LegalGuardian: A Privacy-Preserving Framework for Secure Integration of Large Language Models in Legal Practice
M. Mikail Demir, Hakan T. Otal, M. Abdullah Canbaz
TL;DR
The paper tackles confidentiality risks when deploying Large Language Models in legal practice by introducing LegalGuardian, a lightweight privacy-preserving framework that masks PII in prompts using Named Entity Recognition and local LLMs, enabling secure interaction with external AI tools. It combines synthetic data generation for immigration-law scenarios with a four-layer pipeline (data generation, PII masking, secure prompting, evaluation) and evaluates two masking strategies (GLiNER and Qwen2.5-14B) on 460 entities. Results show complementary strengths: GLiNER offers high precision and structured-entity accuracy, while Qwen2.5-14B provides higher recall and broader entity detection, with semantic fidelity largely preserved. The work demonstrates a practical path for lawyers to leverage AI while upholding client confidentiality, suggesting a hybrid approach and outlining future extensions to broader legal domains and privacy-preserving cloud integrations.
Abstract
Large Language Models (LLMs) hold promise for advancing legal practice by automating complex tasks and improving access to justice. However, their adoption is limited by concerns over client confidentiality, especially when lawyers include sensitive Personally Identifiable Information (PII) in prompts, risking unauthorized data exposure. To mitigate this, we introduce LegalGuardian, a lightweight, privacy-preserving framework tailored for lawyers using LLM-based tools. LegalGuardian employs Named Entity Recognition (NER) techniques and local LLMs to mask and unmask confidential PII within prompts, safeguarding sensitive data before any external interaction.
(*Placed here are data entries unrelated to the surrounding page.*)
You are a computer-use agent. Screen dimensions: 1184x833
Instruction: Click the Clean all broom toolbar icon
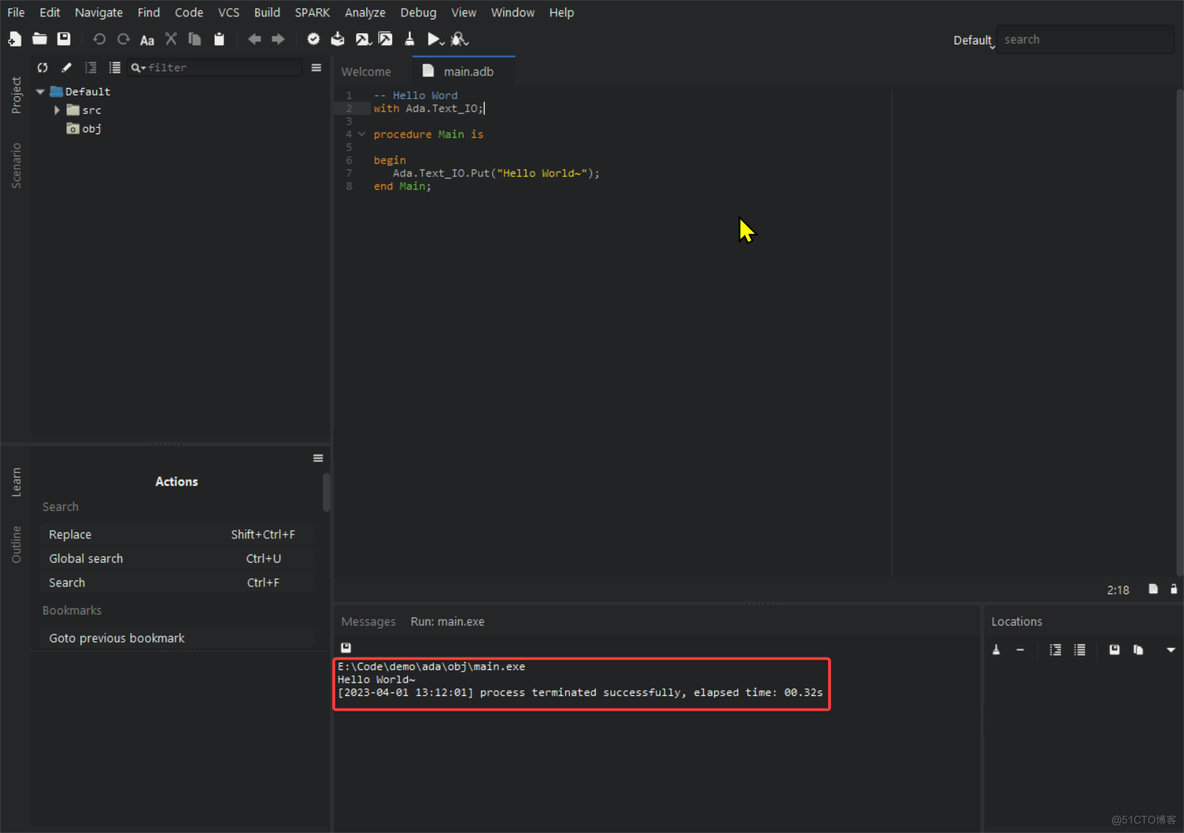[410, 39]
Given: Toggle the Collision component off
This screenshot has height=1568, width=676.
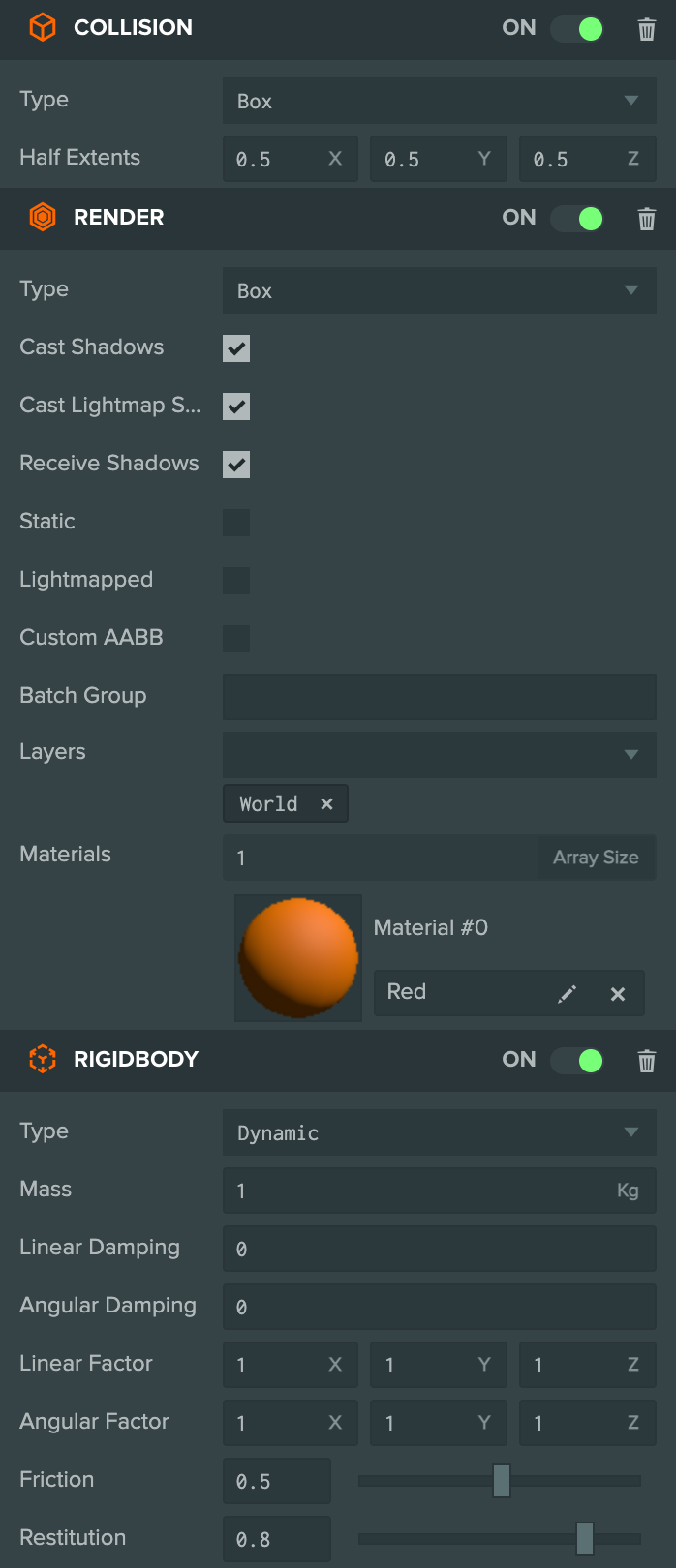Looking at the screenshot, I should tap(577, 29).
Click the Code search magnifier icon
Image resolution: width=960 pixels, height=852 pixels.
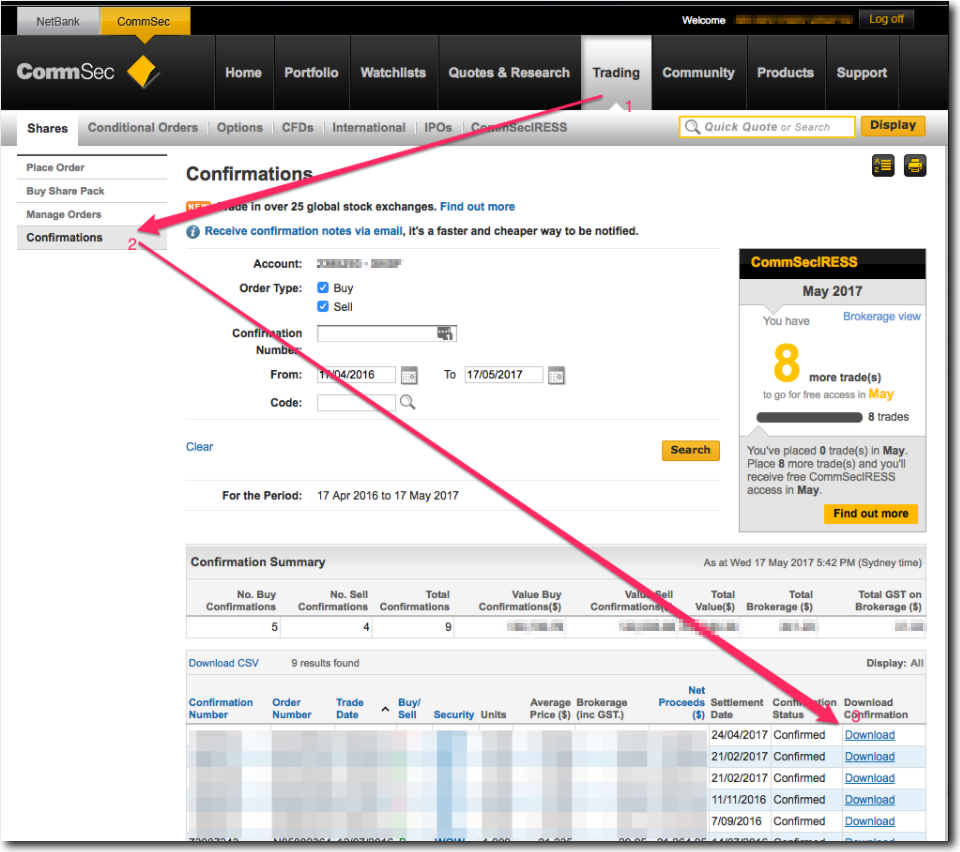pyautogui.click(x=407, y=402)
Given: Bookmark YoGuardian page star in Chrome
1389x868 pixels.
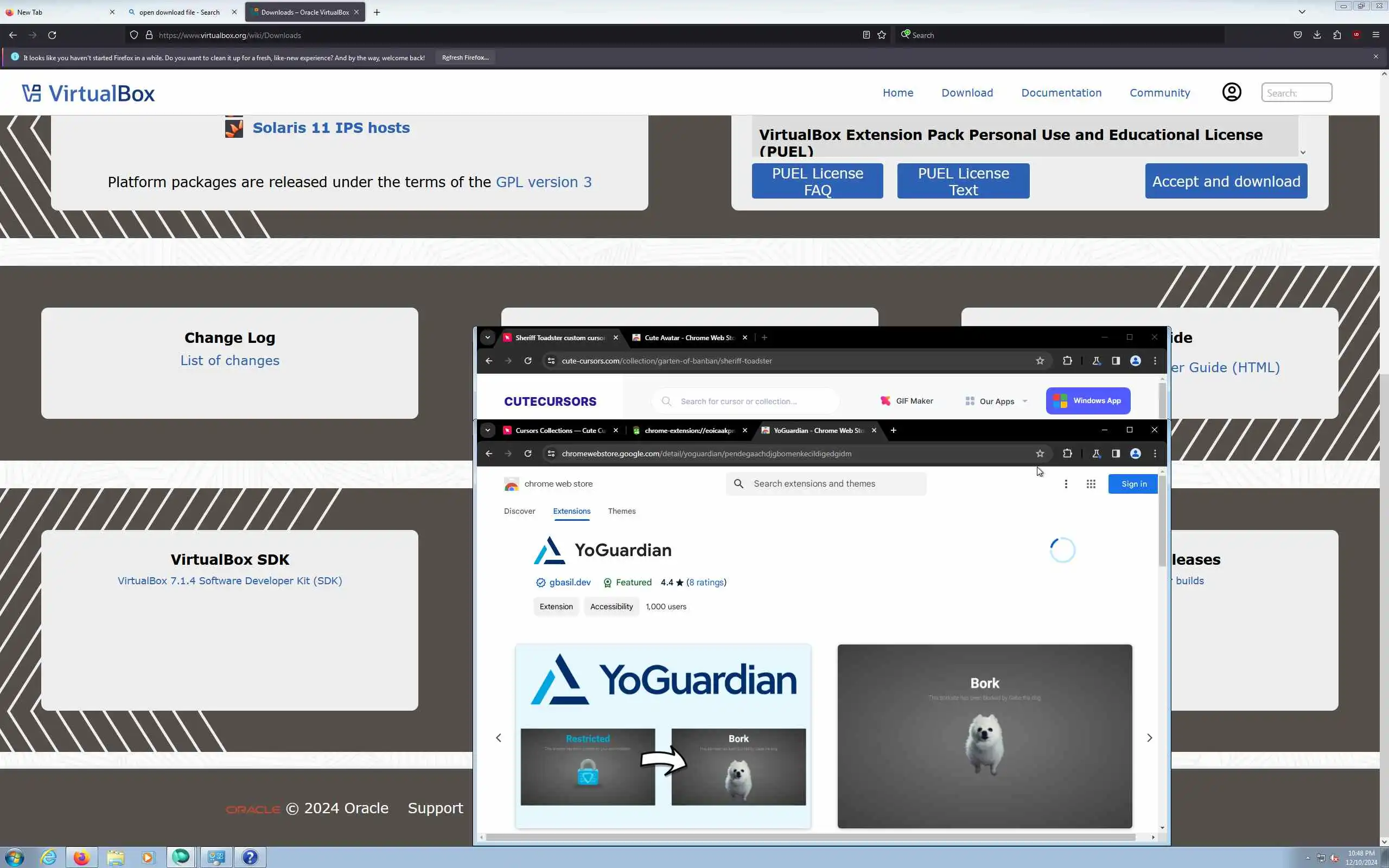Looking at the screenshot, I should [1040, 454].
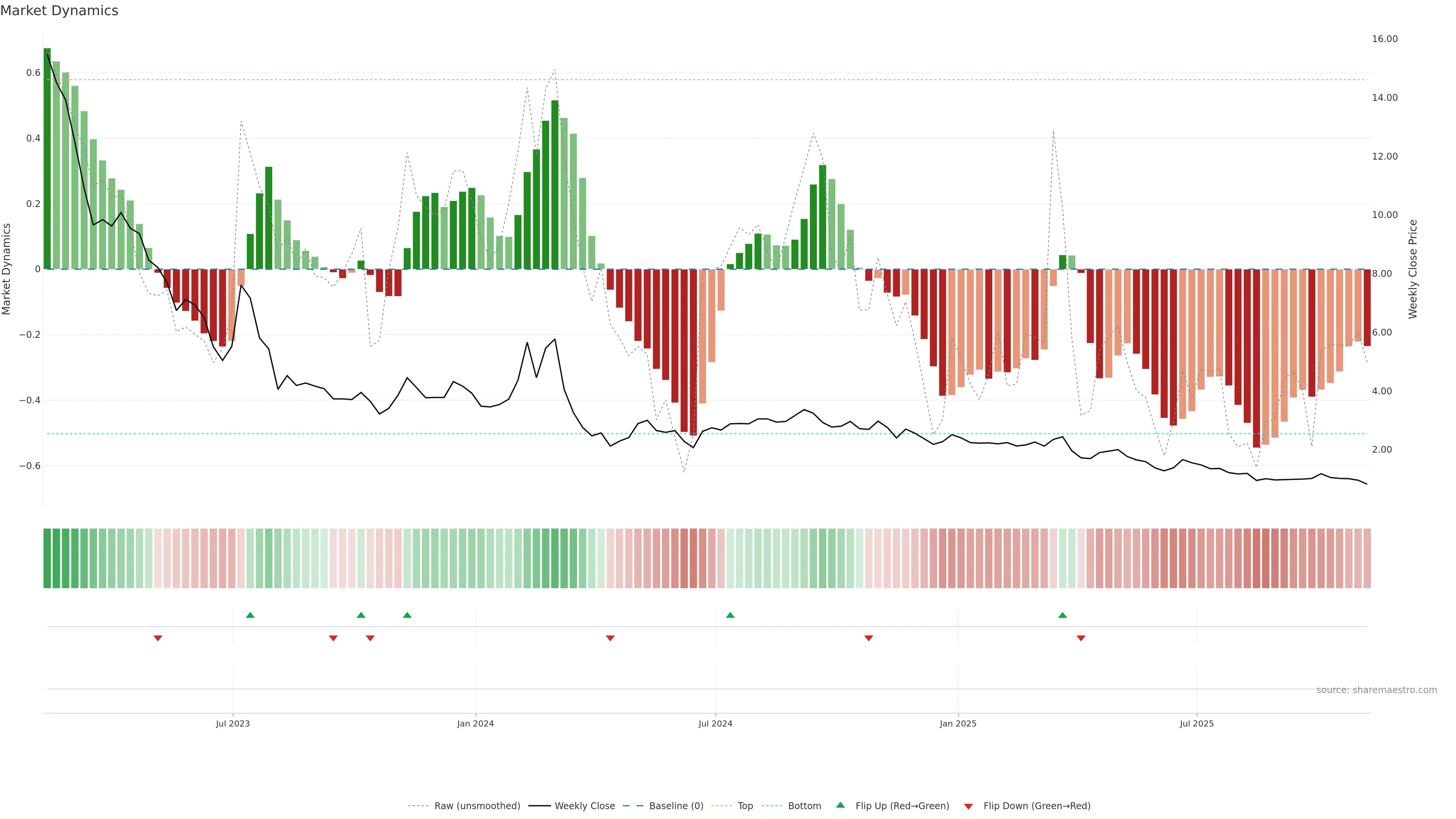Click the darkest green heat-strip cell at far left
The height and width of the screenshot is (819, 1456).
tap(47, 559)
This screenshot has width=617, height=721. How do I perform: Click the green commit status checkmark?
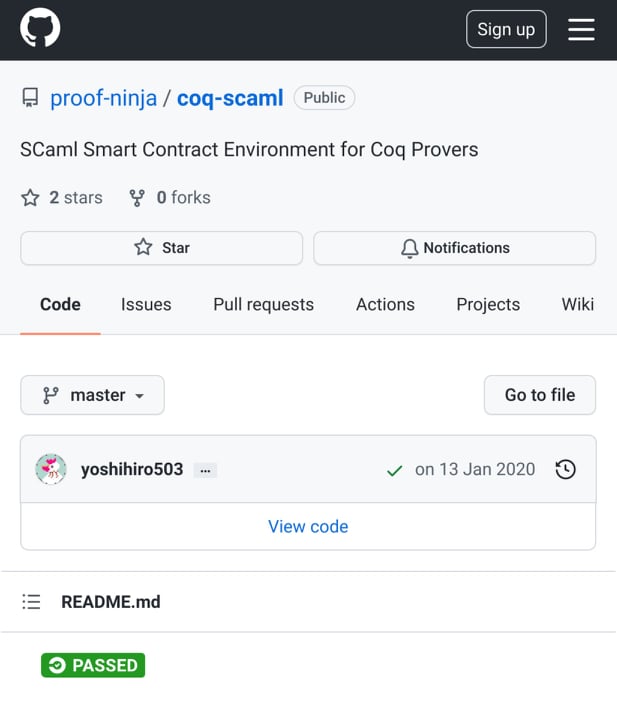(394, 470)
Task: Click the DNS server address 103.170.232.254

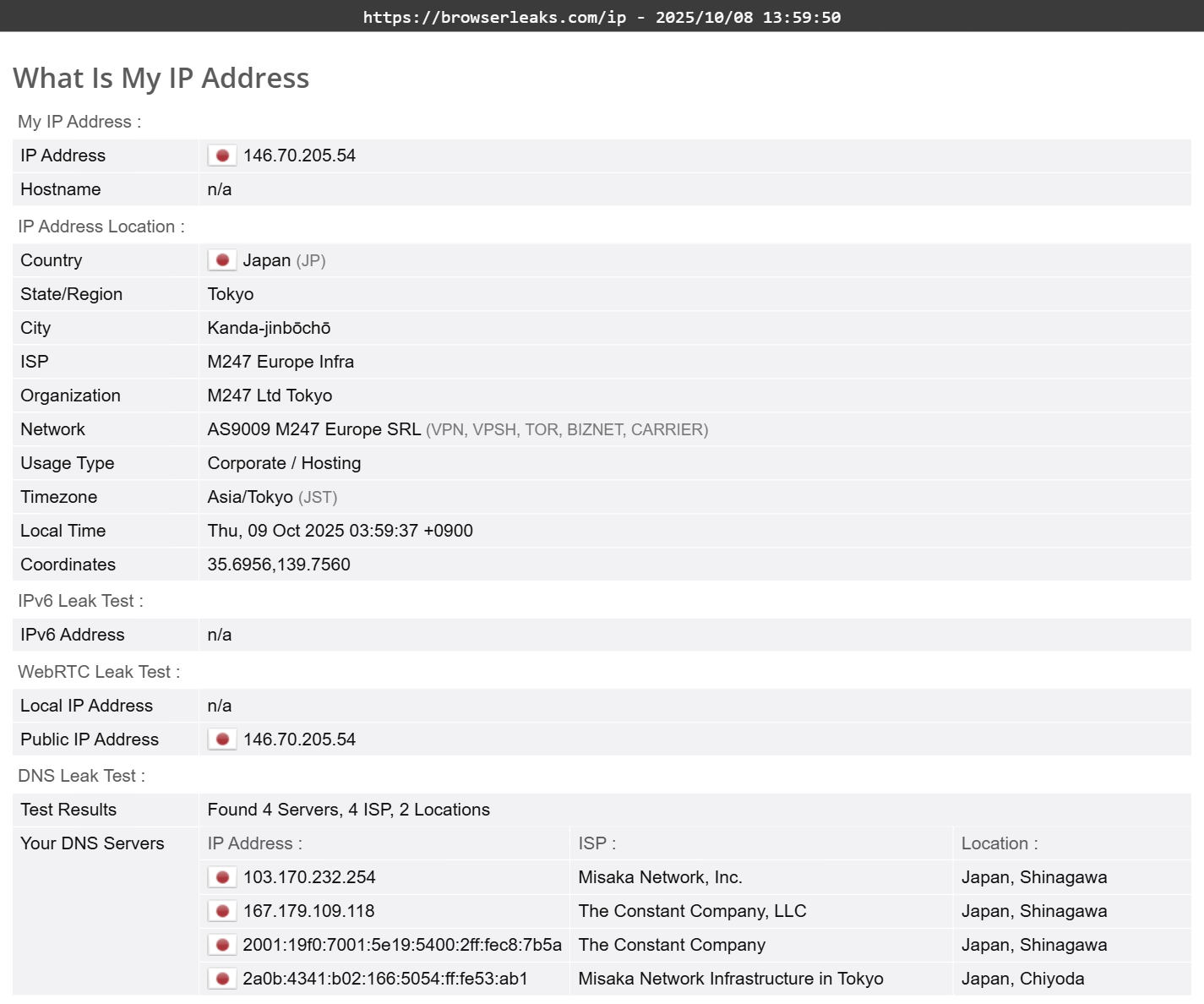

We detail its development and assess its effectiveness using a synthetic prompt library in immigration law scenarios. Comparing traditional NER models with one-shot prompted local LLM, we find that LegalGuardian achieves a F1-score of 93% with GLiNER and 97% with Qwen2.5-14B in PII detection. Semantic similarity analysis confirms that the framework maintains high fidelity in outputs, ensuring robust utility of LLM-based tools. Our findings indicate that legal professionals can harness advanced AI technologies without compromising client confidentiality or the quality of legal documents.